### TRECHO DO DOCUMENTO
______________________________
É de difícil compreensão a construção de seu raciocínio acerca da agricultura na Amazônia, posto que baseado na informação errada de que lá sobressaem as grandes propriedades. A maioria esmagadora das propriedades da Amazônia tem menos de quatro módulos rurais, ou seja, não mais que 400 hectares. Os latifúndios por dimensão ou exploração, para usar a terminologia oficial, são, em geral, aberrações que mais cintilam nas páginas policiais, pela forma de apropriação ilegal, seja por simples ocupação de terras devolutas, seja por grilagem. Qualquer projeto de regulação do uso e conservação da floresta deve levar em conta a saga desses brasileiros pobres, velhos e novos bandeirantes, que arribam de cantos longínquos do País para ter acesso à terra, e nela trabalham, produzem e de forma alguma podem ser confundidos, como o senhor confunde, com latifundiários ou predadores da floresta. Por isso dispensamos as pequenas propriedades de todo o País de manterem a reserva legal e, para as APPs, introduzimos marcos legais adequados, para beneficiar os pequenos produtores em cujos lotes corram riachos muito mais estreitos que a banda de proteção florestal. Os pequenos representam apenas 24,3% (ou 80,25 milhões de hectares), observando-se que 2 milhões de imóveis têm menos de 10 hectares.
______________________________
Dados de localização de alvos:
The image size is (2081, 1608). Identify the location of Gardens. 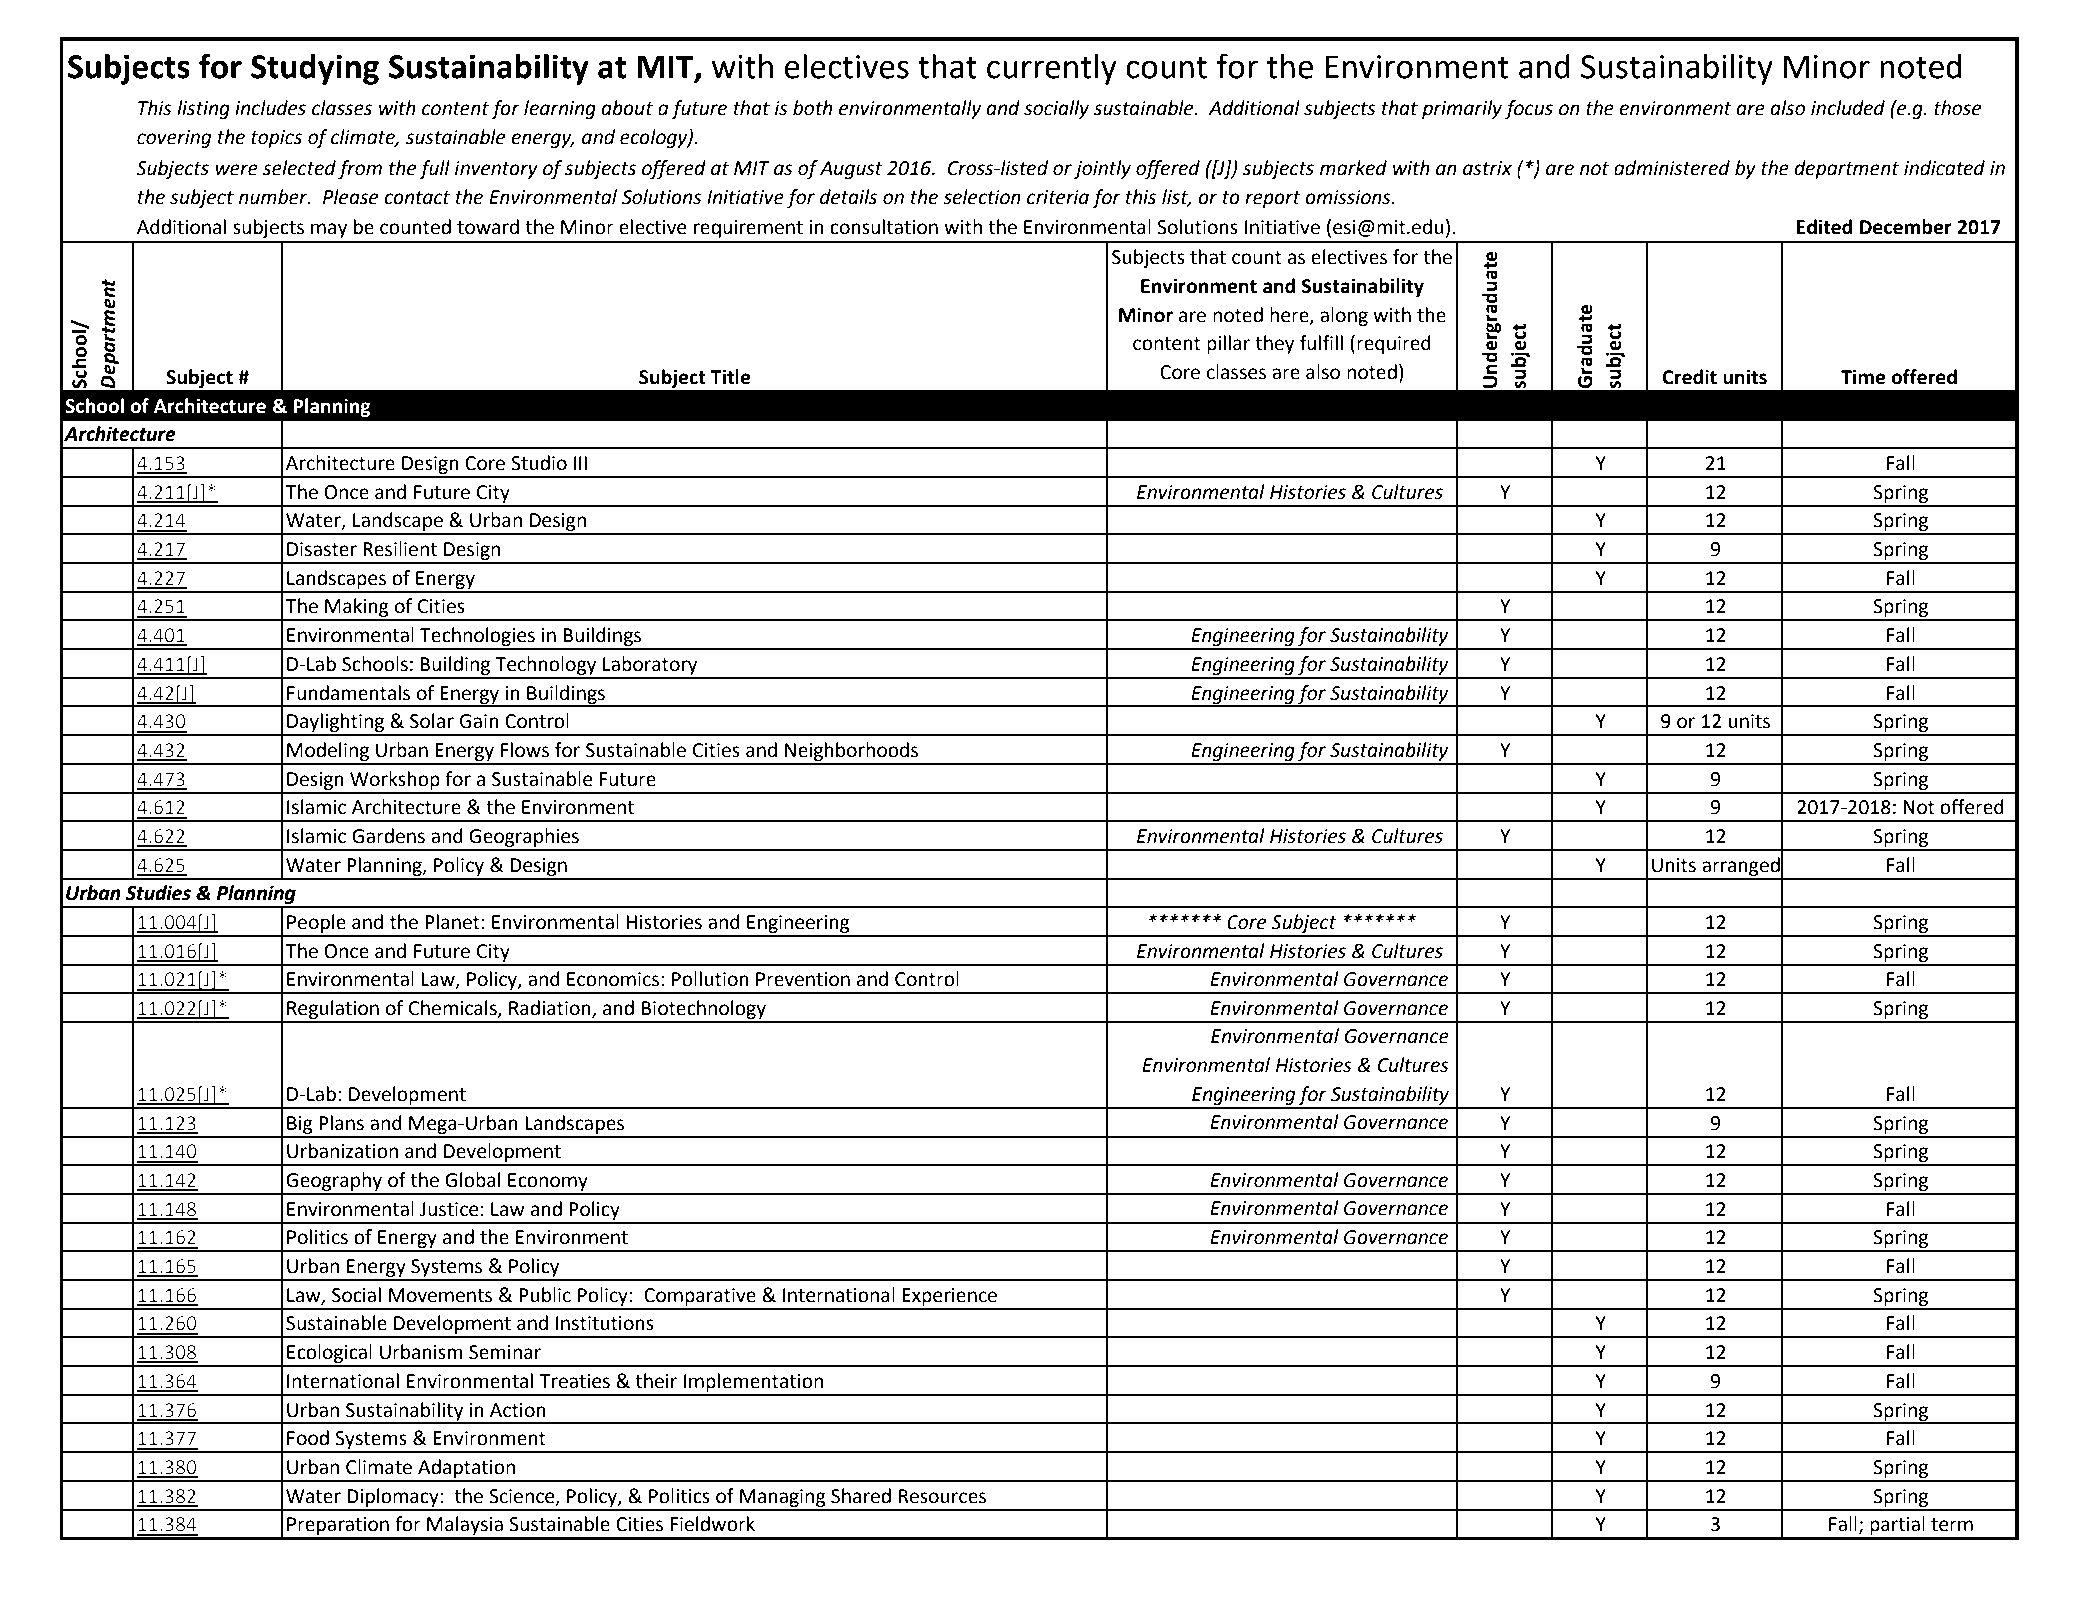
(388, 836).
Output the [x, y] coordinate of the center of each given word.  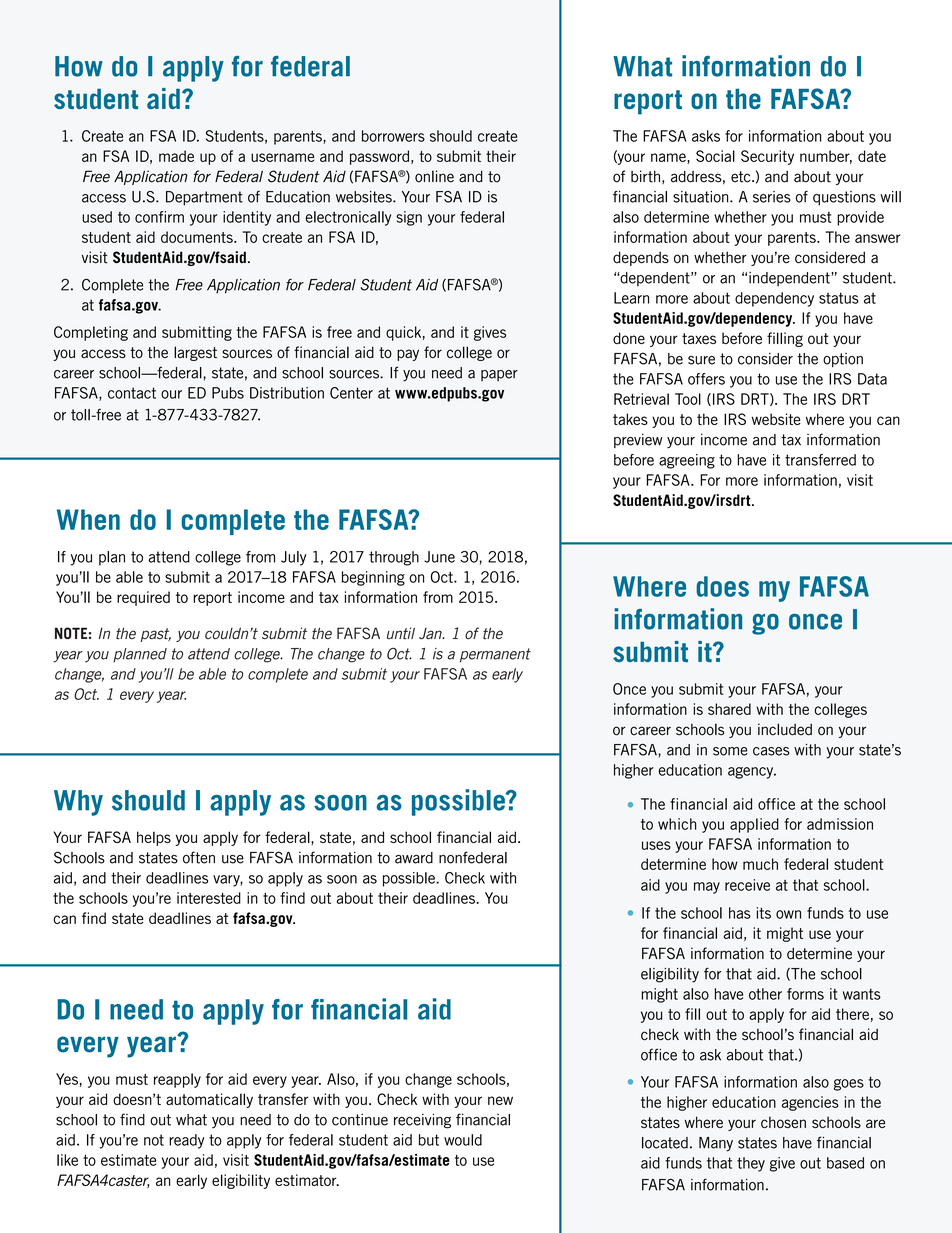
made [176, 156]
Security [767, 157]
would [463, 1140]
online [434, 176]
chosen [783, 1122]
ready [186, 1141]
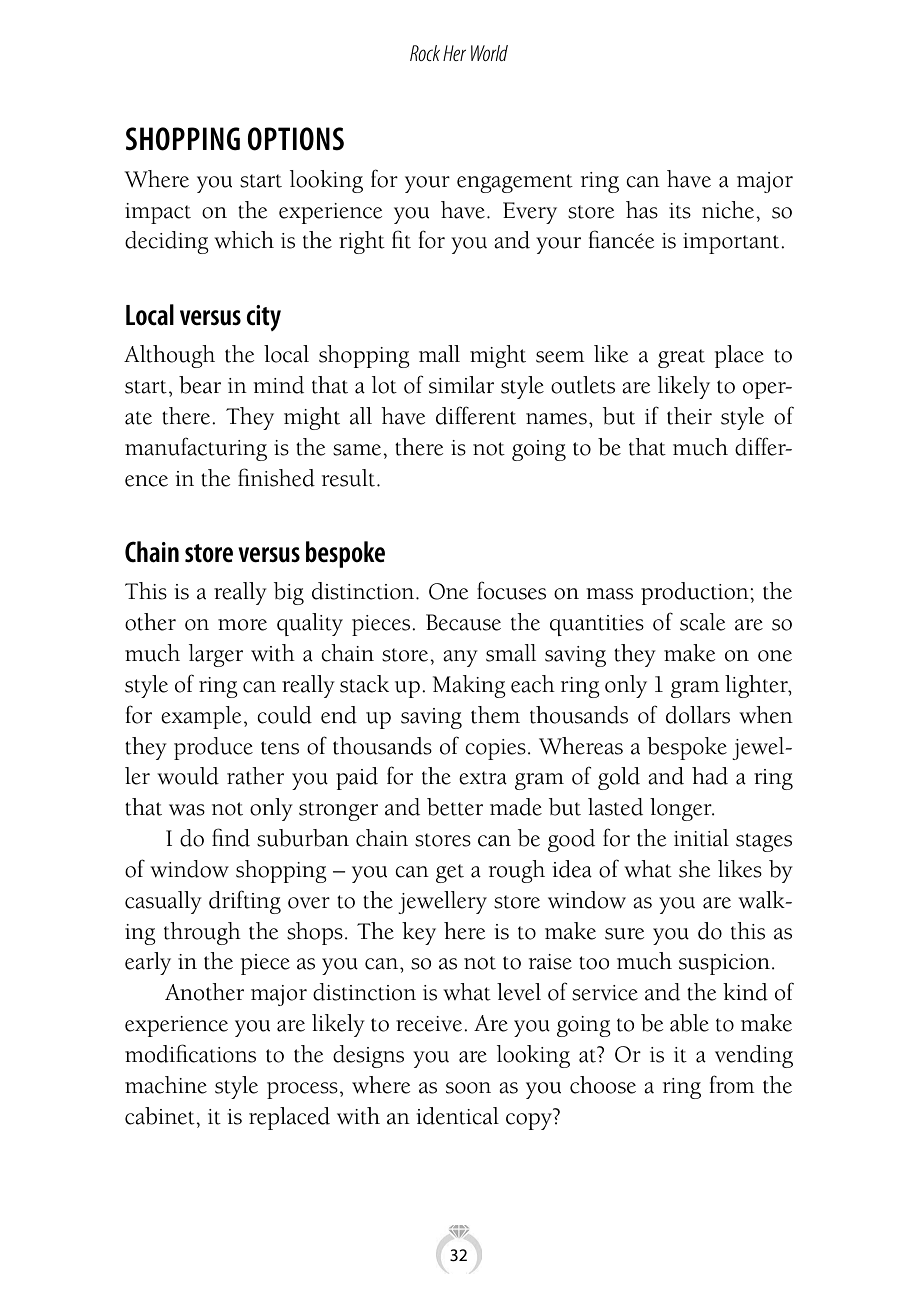  What do you see at coordinates (463, 622) in the screenshot?
I see `Because` at bounding box center [463, 622].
______________________________
### TAREFAS DO EXERCÍCIO
A. Segundo o texto sobre a agricultura na Amazônia, quantos módulos rurais tem a maioria esmagadora das propriedades da região?
B. Prossiga o texto sobre a agricultura na Amazônia a partir da última frase apresentada.

### RESULTADOS POR TAREFA
A. Menos de quatro módulos rurais, ou seja, não mais que 400 hectares.

B.
Portanto, são infundadas e alarmistas as conclusões de que, dispensados da reserva legal e com APPs proporcionais, os minifundiários poderão desflorestar o território nacional. De acordo com o art. 3.º do projeto de lei, a proteção marginal vai variar do mínimo de 15 metros para os cursos d'água de menos de 5 metros de largura, ao máximo de 500 metros para os que tenham largura superior a 600 metros. Daí não ter sentido sua observação de que “entre os muitos aspectos caóticos, derivados de alguns argumentos dos revisores do Código, destaca-se a frase que diz que se deve proteger a vegetação até sete metros e meio do rio.” Na verdade, os estados poderão aumentar ou reduzir em até 50% essas faixas mínimas, desde que sigam por lei as recomendações do Zoneamento Ecológico Econômico, do Plano de Recursos Hídricos elaborado para a bacia hidrográfica e “de estudos técnicos específicos de instituição pública especializada.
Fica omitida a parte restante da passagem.